> [Problem requirements]:
When the string "each" is part of a line in the data below, report the whole line.

Data entries:
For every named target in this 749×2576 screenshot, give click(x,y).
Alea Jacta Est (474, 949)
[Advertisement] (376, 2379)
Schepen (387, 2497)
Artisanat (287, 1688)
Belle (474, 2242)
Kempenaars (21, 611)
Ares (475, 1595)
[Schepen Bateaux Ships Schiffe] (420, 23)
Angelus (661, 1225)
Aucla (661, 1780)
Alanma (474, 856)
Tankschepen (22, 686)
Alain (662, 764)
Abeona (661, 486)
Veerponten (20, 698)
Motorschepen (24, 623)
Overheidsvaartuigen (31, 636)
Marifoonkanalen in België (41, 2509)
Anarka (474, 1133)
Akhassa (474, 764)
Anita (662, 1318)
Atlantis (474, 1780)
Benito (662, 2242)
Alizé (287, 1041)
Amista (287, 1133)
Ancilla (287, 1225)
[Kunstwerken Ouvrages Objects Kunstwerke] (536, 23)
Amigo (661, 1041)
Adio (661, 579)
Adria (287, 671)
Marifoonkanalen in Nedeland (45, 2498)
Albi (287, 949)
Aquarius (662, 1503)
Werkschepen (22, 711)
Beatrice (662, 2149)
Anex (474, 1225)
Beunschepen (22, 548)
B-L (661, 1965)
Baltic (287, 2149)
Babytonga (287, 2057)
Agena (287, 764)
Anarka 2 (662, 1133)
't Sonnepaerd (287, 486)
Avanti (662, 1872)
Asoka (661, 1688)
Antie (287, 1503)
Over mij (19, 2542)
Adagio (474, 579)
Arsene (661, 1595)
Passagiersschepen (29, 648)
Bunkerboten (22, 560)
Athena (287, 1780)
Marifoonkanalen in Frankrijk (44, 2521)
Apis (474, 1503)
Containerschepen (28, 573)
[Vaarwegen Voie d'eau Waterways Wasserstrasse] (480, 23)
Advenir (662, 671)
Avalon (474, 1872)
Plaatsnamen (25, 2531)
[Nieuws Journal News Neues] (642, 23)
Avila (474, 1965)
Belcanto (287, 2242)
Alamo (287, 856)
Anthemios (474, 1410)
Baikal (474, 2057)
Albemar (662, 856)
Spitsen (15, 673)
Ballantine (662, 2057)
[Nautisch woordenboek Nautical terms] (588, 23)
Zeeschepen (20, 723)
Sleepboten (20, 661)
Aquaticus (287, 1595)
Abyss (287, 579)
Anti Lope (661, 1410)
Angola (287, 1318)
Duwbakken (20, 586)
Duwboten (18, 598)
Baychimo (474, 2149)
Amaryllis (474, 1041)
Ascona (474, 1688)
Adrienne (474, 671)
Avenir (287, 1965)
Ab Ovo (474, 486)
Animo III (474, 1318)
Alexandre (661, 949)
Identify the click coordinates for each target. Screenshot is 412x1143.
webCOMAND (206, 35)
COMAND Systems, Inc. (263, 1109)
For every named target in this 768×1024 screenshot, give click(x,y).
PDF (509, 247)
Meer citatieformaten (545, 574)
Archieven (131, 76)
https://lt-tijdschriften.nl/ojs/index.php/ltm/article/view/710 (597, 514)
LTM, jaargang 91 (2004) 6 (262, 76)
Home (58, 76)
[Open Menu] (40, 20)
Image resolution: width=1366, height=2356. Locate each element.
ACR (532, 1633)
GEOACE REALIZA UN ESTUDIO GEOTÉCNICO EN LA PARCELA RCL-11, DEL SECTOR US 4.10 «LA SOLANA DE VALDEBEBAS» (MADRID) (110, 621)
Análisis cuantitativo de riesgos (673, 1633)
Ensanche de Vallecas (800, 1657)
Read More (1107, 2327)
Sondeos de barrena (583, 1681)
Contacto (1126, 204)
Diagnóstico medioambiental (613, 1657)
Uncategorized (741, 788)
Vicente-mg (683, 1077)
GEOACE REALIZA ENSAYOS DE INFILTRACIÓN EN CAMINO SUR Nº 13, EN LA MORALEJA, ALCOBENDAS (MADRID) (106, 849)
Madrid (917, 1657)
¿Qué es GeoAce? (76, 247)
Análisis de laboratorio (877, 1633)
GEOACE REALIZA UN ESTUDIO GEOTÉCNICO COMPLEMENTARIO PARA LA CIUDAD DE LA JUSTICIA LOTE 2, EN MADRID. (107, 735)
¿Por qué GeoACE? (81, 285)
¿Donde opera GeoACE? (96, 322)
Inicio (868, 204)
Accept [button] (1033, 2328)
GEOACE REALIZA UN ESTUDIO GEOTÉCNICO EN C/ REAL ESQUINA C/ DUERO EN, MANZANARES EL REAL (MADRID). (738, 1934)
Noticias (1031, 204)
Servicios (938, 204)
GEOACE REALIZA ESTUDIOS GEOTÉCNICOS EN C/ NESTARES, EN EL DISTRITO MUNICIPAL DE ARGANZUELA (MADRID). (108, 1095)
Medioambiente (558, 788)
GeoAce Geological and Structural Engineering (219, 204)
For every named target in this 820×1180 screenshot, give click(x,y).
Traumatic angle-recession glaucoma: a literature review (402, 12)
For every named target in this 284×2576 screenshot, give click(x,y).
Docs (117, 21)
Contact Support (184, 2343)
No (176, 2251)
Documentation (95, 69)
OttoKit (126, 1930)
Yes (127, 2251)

> [Written solution]:
Identify the click coordinates for each target. Screenshot is 412x1143.
Image resolution: width=1366, height=2356. Locate each element.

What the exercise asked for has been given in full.